Many doctors and researchers are familiar with the following scenario: Two people are involved in the same car accident, suffer similar injuries, yet months later the woman is still dealing with persistent pain while the man has already returned to routine. For years, such gaps were explained by psychological differences, pain thresholds, or the supposedly greater tendency of women to express their feelings. However, a new study offers a clear biological explanation and challenges the old assumptions.

A study published in the journal Science Immunology indicates that the male immune system may include a more efficient mechanism for suppressing persistent pain. Researchers found that men produce higher levels of an anti-inflammatory molecule called interleukin-10, which helps inhibit pain signals transmitted to the brain.

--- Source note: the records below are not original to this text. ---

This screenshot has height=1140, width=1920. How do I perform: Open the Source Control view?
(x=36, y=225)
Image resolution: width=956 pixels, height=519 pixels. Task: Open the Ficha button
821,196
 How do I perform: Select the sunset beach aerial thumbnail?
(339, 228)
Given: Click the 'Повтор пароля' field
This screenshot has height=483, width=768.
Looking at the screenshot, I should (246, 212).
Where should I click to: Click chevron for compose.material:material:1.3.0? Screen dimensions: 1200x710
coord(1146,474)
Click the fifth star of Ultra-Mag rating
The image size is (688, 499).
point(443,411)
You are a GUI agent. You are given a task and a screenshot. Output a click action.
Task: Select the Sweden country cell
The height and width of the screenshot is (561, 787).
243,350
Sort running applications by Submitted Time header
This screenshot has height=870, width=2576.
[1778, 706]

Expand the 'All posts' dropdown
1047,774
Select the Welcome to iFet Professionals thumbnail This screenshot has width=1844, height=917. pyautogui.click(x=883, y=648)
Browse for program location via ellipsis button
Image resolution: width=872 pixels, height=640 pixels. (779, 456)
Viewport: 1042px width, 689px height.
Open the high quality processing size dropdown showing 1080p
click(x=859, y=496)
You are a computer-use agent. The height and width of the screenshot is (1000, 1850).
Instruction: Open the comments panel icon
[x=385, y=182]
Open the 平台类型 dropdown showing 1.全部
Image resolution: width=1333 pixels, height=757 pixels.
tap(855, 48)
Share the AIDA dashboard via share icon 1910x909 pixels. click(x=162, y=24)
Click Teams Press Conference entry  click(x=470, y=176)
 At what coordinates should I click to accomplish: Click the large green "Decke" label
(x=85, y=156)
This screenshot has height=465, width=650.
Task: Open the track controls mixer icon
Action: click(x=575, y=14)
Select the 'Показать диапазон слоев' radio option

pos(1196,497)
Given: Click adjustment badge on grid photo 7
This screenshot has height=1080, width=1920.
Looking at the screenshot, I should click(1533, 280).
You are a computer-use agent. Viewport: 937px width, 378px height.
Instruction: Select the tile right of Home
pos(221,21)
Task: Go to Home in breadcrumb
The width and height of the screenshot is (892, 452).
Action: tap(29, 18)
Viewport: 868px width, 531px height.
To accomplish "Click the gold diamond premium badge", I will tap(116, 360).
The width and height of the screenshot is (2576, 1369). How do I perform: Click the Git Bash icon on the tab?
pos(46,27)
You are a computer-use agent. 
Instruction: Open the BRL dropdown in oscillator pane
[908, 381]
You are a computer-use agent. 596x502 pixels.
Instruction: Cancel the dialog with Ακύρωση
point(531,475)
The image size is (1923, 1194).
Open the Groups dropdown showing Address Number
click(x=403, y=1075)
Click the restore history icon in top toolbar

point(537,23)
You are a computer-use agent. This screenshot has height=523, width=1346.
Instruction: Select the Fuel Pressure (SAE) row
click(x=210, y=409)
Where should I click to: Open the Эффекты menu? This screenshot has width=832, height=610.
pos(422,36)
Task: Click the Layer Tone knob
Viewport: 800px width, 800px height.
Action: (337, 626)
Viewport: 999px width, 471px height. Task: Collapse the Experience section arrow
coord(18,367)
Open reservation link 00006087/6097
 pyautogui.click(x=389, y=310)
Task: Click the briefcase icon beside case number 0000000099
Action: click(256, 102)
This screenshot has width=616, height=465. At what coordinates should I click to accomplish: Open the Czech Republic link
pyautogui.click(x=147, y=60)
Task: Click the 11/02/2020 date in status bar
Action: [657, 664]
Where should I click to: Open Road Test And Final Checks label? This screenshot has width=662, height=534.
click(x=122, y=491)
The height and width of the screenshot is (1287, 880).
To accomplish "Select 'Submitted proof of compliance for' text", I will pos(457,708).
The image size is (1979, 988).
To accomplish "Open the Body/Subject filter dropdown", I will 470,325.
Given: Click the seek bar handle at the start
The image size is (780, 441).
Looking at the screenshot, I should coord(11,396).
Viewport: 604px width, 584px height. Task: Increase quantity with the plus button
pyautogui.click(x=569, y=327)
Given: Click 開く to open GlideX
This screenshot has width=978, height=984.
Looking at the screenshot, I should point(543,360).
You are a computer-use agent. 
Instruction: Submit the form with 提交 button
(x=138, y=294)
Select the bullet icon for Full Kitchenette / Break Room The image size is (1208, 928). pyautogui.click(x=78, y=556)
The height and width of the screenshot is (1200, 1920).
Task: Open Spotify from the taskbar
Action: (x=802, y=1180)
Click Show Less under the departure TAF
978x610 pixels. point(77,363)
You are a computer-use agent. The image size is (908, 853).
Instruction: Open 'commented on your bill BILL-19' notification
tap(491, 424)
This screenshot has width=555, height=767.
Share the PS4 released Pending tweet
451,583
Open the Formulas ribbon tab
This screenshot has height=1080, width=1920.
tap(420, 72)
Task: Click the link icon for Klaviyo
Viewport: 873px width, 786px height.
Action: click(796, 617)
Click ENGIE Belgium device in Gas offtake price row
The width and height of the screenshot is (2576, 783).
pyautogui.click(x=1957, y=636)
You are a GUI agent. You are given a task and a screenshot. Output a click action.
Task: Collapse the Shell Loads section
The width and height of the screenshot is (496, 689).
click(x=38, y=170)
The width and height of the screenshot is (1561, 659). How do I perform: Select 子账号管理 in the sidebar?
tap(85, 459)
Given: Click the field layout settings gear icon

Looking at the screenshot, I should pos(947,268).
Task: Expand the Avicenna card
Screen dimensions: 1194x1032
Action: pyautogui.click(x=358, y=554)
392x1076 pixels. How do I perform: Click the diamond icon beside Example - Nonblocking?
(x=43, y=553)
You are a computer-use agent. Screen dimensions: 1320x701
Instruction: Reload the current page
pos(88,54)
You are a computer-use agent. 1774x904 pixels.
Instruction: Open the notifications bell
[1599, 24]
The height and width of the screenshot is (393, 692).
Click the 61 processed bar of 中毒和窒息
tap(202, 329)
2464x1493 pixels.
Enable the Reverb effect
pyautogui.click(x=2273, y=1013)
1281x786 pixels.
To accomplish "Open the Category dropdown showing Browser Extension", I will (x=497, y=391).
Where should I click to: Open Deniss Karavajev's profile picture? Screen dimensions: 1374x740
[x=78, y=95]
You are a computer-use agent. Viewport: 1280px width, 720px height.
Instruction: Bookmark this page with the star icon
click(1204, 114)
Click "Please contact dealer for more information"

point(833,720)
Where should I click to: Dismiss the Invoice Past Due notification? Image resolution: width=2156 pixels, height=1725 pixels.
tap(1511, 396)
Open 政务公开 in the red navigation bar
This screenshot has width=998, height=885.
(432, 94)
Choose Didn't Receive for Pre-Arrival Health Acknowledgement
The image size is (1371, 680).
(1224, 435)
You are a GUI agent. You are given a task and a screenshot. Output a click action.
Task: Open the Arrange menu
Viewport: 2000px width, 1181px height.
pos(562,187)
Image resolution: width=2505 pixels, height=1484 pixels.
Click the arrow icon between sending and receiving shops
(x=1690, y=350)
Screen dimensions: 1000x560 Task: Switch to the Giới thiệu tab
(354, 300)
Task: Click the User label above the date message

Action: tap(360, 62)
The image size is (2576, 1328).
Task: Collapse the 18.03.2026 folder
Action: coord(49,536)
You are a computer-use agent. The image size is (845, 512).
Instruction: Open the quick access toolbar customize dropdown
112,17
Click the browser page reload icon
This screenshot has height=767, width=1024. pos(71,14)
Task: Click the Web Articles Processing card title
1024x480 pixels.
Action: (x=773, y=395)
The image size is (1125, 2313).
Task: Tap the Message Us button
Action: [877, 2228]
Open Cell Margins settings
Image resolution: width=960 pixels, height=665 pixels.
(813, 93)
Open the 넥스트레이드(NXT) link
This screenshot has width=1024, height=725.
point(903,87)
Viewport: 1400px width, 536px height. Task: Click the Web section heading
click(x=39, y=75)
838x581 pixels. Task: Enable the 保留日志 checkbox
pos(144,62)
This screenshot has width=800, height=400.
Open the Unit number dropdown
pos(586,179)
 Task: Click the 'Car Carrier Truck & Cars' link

According to Geoffroy Laumet, one of the study’s authors and a professor of physiology at Michigan State University, this is a real biological mechanism originating in immune cells. It is not a matter of imagination or hypersensitivity. There is a physiological process here that can be measured.

Women Experience More Chronic Pain


Previous studies have already shown that women tend to suffer more from chronic pain and that the duration of pain in women is longer on average. Conditions such as post-surgical pain or pain following physical trauma clearly illustrate this gap. However, it is important to emphasize that not all types of chronic pain are explained by trauma. Conditions such as fibromyalgia are not necessarily linked to a specific injury.

Ann Gregus, a pain researcher at Virginia Tech who was not involved in the study, says the findings reinforce the need to take women’s complaints seriously. According to her, many women have learned over the years to hide their pain for fear of being perceived as weak or as not functioning properly at home and at work.

The main message is that women’s pain is not less real and not less physiological
The main message is that women’s pain is not less real and not less physiological (credit: SHUTTERSTOCK)

The study included 245 people who experienced traumatic injuries, mainly from car accidents. On the day of the injury, no significant differences were found in pain intensity between men and women. However, in a follow-up lasting nearly three months, it was found that pain subsided faster in men.

Blood tests showed that men had higher levels of interleukin-10. Researchers believe that testosterone increases the production of this molecule by white blood cells, thus helping to suppress the pain response.

The findings were also reinforced in experiments with mice. After injection of a substance that created an inflammatory response, male mice showed signs of faster recovery from pain compared to females. Even after a small surgical incision or prolonged physical stress, males recovered more quickly. White blood cells producing interleukin-10 were much more active in them.

However, experts emphasize that the differences between sexes are not absolute. Dr. Michele Curatolo from the Department of Anesthesia and Pain Medicine at the University of Washington notes that many men also suffer from prolonged chronic pain. There is no single magic mechanism that explains the entire phenomenon.

According to him, this is an important puzzle piece but not a comprehensive solution. Chronic pain is a complex phenomenon involving interaction between the immune system, the nervous system, hormonal factors, and environmental and psychological influences.

Potential Therapeutic Implications


Researchers believe that in the future it may be possible to develop targeted treatments that help women in particular. One possibility suggested is the use of low-dose testosterone patches, a local treatment that may cause fewer side effects compared to systemic therapy.

Currently, treatment options for chronic pain are limited and sometimes accompanied by risks. Long-term use of over-the-counter painkillers may damage the kidneys or cause stomach ulcers. Opioids, sometimes used as a last resort, can lead to addiction. Doctors sometimes prescribe antidepressants or anti-epileptic drugs for pain treatment, but not all patients respond to them. Physiotherapy or acupuncture may help some patients but are not universal solutions.

Beyond the biological aspect, the study has social significance. For decades, women’s complaints of pain were sometimes met with dismissive attitudes or explained solely psychologically. Understanding that different immune mechanisms exist between sexes requires a change in perception among both professionals and the public.

The main message is that women’s pain is not less real and not less physiological. If the male immune system is indeed more effective at suppressing persistent pain, this is a biological difference that should be considered in developing treatments and making medical decisions.

The path to a full understanding of chronic pain is still long, but the current study provides a grounded and thought-provoking explanation for a gap familiar to many from both clinical practice and life itself.